Authored by Meinersbur on Sep 28 2020, 5:25 AM.

Details

Summary

Motivated by D88183, this seeks to clarify the current loop nomenclature with added illustrations, examples for possibly unexpected situations (infinite loops not part of the "parent" loop, logical loops sharing the same header, ...), and clarification on what other sources may consider a loop. The current document also has multiple errors that are fixed here.

Some selected errors:

  • Loops a defined as strongly-connected components. A component a partition of all nodes, i.e. a subloop can never be a component. That is, the document as it currently is only covers top-level loops, even it also uses the term SCC for subloops.
  • "a block can be the header of two separate loops at the same time" (it is considered a single loop by LoopInfo)
  • "execute before some interesting event happens" (some interesting event is not well-defined)

Diff Detail

Event Timeline

Meinersbur created this revision.Sep 28 2020, 5:25 AM
Herald added a project: Restricted Project. · View Herald TranscriptSep 28 2020, 5:25 AM
Meinersbur requested review of this revision.Sep 28 2020, 5:25 AM

Thanks for taking the time to write this!
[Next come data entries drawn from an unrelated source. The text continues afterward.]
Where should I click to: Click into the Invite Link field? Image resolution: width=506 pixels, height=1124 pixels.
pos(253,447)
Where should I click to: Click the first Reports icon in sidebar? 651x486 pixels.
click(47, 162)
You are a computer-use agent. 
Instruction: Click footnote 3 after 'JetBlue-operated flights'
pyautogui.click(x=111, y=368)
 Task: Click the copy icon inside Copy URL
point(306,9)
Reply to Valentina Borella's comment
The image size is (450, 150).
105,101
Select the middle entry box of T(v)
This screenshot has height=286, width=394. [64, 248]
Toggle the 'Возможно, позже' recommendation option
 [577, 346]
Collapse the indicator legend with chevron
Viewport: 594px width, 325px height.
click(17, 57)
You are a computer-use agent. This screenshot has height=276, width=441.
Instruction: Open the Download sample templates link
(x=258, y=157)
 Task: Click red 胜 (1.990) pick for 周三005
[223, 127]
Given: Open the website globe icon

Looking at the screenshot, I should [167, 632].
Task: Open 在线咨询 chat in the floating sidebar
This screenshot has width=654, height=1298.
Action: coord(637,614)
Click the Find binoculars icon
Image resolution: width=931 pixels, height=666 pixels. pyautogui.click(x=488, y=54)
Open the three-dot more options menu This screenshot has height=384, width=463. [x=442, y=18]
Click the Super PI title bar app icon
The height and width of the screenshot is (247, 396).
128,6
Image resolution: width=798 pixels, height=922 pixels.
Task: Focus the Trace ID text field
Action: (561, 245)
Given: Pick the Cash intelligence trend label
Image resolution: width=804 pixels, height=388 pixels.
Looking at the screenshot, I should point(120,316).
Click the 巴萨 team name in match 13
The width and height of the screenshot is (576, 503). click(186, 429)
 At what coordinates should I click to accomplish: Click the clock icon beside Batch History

I think it will help, especially beginners. I remember when I first read the loop terminology, some things were not obvious that are cleared here (e.g. why do people use backedge taken count).

llvm/docs/LoopTerminology.rst
35

[nit] "a an" -> "is an"

51–91

[nit] differeny -> different

61

This is a bit unexpected here. The reader might not know what the LoopInfo is or especially, its printing representation. That said, the reader can also skip it. We might want to add a reference to LoopInfo doc here.

70

[nit] "or nested inside the other" -> "or one is nested inside the other"
[nit] "Only only" -> "only"

121

[nit] "os" -> "is"

125

Could you please add a reference to the LoopSimplify doc below?

130

Do you think that adding some info on where the term irreducible comes from would be beneficial?

Something like:
Irreducible control-flow is the opposite of reducible control-flow.
The term reducible results from several kinds of transformations that
can be applied to (control-)flow (sub-)graphs that collapse sub-graphs into single nodes and, hence,
"reduce" the CFG successively to simpler graphs, with a CFG considered
to be reducible if applying a sequence of such transformations ultimately reduces
it to a single node.

And maybe a reference if the reader is interested to learn more.

138

[nit] "unrechable" -> "unreachable"

141

[nit] "ot" -> "not"

I think this example is a little bit confusing. First of all, a branch is an instruction and a loop contains basic blocks. You may mean / like this: Any BB that contains a branch that *never* (in bold to show the difference with exiting blocks, maybe even mention it in parens) leads back to the loop (or, all its successors are outside of the loop), is not considered part of the loop.

158

[nit] "builtin_unrechable" -> "builtin_unreachable"

191

"i.e. an infinite loop."

You may like this better: "i.e. a loop can be infinite"

198

"when the exiting condition is false."

You may like this better: "when it can prove that the exiting condition is always false".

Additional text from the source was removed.